# hopper plans



## lkydvl (Jan 2, 2008)

_I've acquired a large quantity of acrylic sheet. _I'm looking for plans for a 2 or 3 bay steel hopper. I would also like any contact info or recommendations for someone doing laser cutting.

Thanks

Andre`


----------



## East Broad Top (Dec 29, 2007)

Standard gauge? Narrow gauge? 

Later, 

K


----------



## Pete Thornton (Jan 2, 2008)

Andre, 

From your previous posts about the Aristo Mike, I'm guessing you are looking for a std gauge hopper? I may have a plan - will check when I get home.

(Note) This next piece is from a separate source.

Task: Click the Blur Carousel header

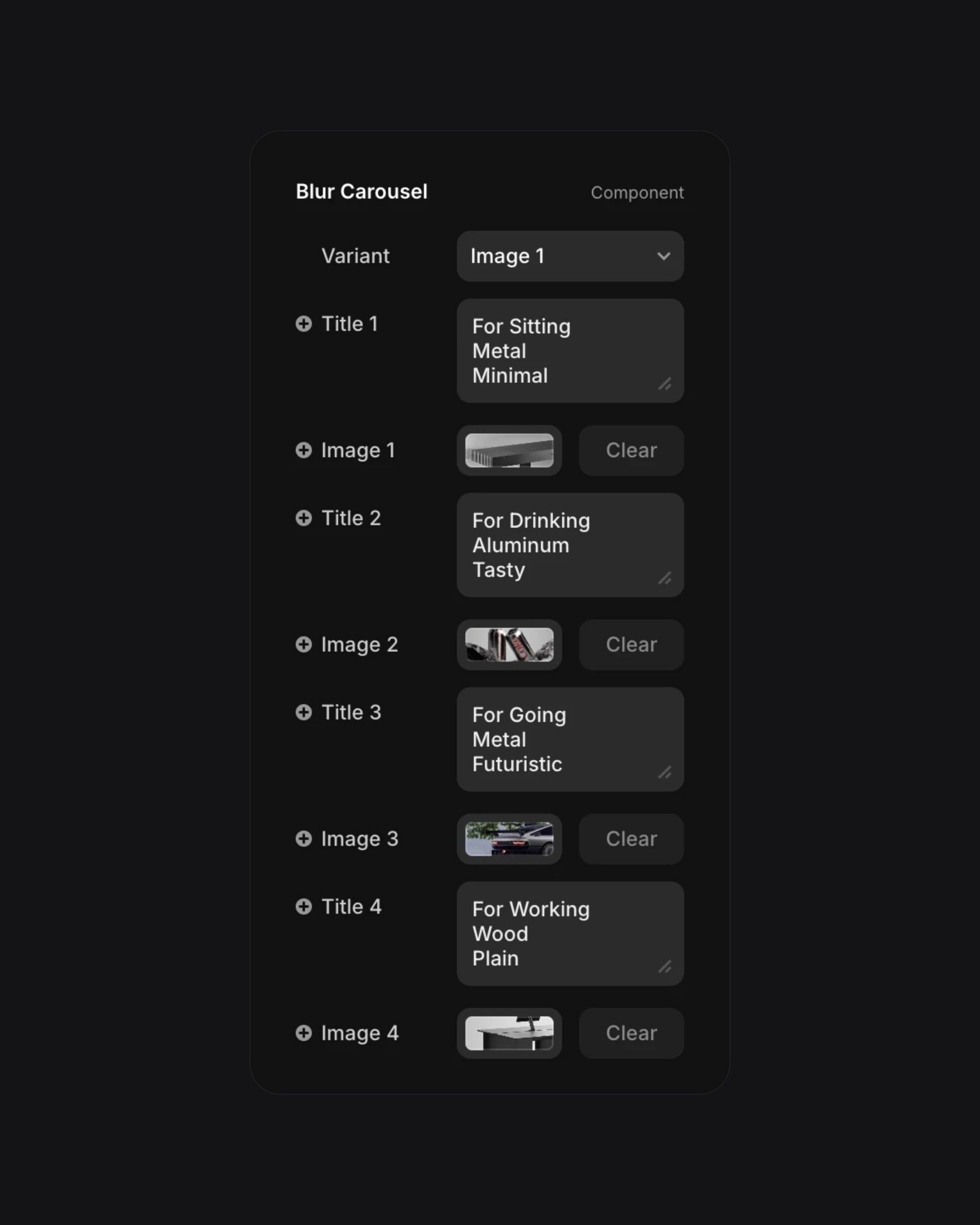Action: click(361, 190)

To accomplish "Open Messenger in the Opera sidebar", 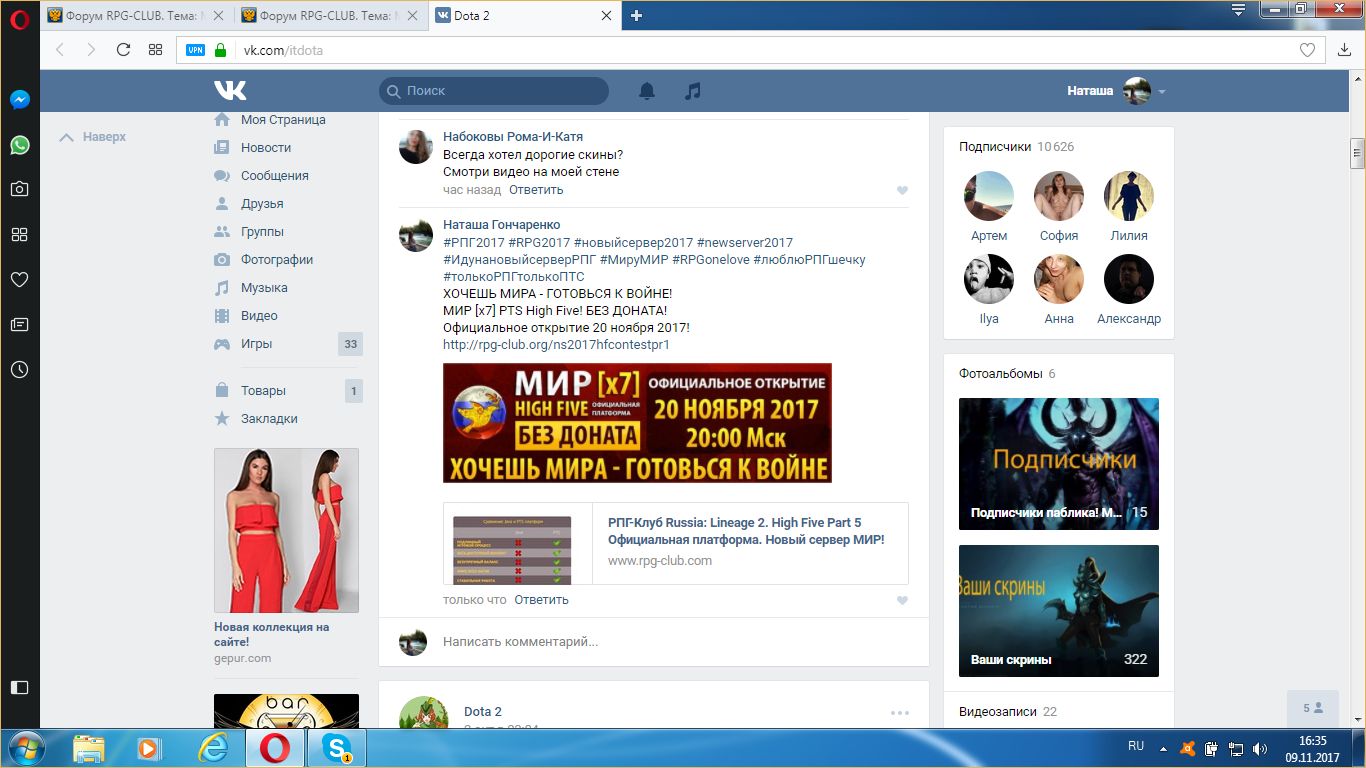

Doug Bronson, at* Bronson-Tate *did a kits for our Masterclass and will do custom work. I imagine he can do acrylic as well as wood and sytrene.


----------



## NTCGRR (Jan 2, 2008)

He better say Standard.....


----------



## lkydvl (Jan 2, 2008)

Both Standard and NG. I have enough acrylic to make cars to my heart's content.....if I get plans. 

ANdre`


----------



## NTCGRR (Jan 2, 2008)

Andr'a , have you not seen my threads, buy HO scale ones and a 1:29 ruller. then you can resale the cars


----------



## aceinspp (Jan 2, 2008)

It's a good thing Marty does duel gauge,








Later RJD


----------



## lkydvl (Jan 2, 2008)

I've located a local sign shop that has a CNC router they use to cut acrylic. If I can locate plans in the proper format they will cut them for me. drawings might work for them. I'll find out tomorrow


----------



## Allegheny (Jan 2, 2008)

I know this is an old thread - did this ever go anywhere?

Brian


----------



## Pete Thornton (Jan 2, 2008)

I know this is an old thread - did this ever go anywhere? 
Brian, 

_You're not kidding about this being old. . ._ 

I think Andre made some caboose bodies from the acrylic sheet, but never got around to hoppers. Perhaps because 2 and 3 bay hoppers are now widely available in 1/20th (Bachmann, Accucraft,) 1/22nd (Bachmann) and 1/29th (Aristocraft, USATrains) from those manufacturers.


----------